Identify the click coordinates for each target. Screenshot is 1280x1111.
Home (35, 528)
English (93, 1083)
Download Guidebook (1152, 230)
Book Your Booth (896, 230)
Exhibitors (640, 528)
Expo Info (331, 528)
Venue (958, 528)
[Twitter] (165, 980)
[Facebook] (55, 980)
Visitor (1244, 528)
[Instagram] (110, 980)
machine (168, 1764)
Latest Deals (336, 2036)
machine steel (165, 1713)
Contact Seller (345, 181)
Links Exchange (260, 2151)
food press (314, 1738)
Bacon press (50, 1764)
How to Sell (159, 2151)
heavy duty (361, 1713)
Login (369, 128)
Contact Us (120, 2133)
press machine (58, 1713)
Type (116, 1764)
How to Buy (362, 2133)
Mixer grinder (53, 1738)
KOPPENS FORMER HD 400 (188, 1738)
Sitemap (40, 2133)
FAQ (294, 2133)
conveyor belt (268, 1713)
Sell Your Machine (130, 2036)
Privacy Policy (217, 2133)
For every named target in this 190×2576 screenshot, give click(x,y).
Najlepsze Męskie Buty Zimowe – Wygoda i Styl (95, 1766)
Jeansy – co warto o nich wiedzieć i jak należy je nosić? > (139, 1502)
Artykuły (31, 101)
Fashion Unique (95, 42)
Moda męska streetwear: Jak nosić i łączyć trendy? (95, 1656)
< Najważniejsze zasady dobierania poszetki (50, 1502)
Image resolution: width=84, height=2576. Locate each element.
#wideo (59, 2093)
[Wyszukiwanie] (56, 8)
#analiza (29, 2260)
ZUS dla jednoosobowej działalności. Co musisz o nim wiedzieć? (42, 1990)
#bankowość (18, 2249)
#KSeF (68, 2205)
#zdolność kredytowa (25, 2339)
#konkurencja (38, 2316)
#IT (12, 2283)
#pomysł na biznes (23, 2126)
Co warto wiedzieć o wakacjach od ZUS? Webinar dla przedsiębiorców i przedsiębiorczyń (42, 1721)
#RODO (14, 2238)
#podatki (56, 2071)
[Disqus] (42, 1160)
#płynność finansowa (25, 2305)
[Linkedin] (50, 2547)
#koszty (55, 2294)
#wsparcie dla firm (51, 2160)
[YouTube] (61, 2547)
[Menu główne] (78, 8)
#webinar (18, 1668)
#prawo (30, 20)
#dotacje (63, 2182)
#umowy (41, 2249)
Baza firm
• • • •
* WHAT IS REQUIRED: What you write must be the entries restated word for word, from the opening line through the one holding "< Najważniejsze zasady", with nothing else.

* RESULT FOR THIS TASK:
Identify the click coordinates for each target. Screenshot is 1280x1111.
Home (35, 528)
English (93, 1083)
Download Guidebook (1152, 230)
Book Your Booth (896, 230)
Exhibitors (640, 528)
Expo Info (331, 528)
Venue (958, 528)
[Twitter] (165, 980)
[Facebook] (55, 980)
Visitor (1244, 528)
[Instagram] (110, 980)
machine (168, 1764)
Latest Deals (336, 2036)
machine steel (165, 1713)
Contact Seller (345, 181)
Links Exchange (260, 2151)
food press (314, 1738)
Bacon press (50, 1764)
How to Sell (159, 2151)
heavy duty (361, 1713)
Login (369, 128)
Contact Us (120, 2133)
press machine (58, 1713)
Type (116, 1764)
How to Buy (362, 2133)
Mixer grinder (53, 1738)
KOPPENS FORMER HD 400 (188, 1738)
Sitemap (40, 2133)
FAQ (294, 2133)
conveyor belt (268, 1713)
Sell Your Machine (130, 2036)
Privacy Policy (217, 2133)
For every named target in this 190×2576 screenshot, give click(x,y).
Najlepsze Męskie Buty Zimowe – Wygoda i Styl (95, 1766)
Jeansy – co warto o nich wiedzieć i jak należy je nosić? > (139, 1502)
Artykuły (31, 101)
Fashion Unique (95, 42)
Moda męska streetwear: Jak nosić i łączyć trendy? (95, 1656)
< Najważniejsze zasady dobierania poszetki (50, 1502)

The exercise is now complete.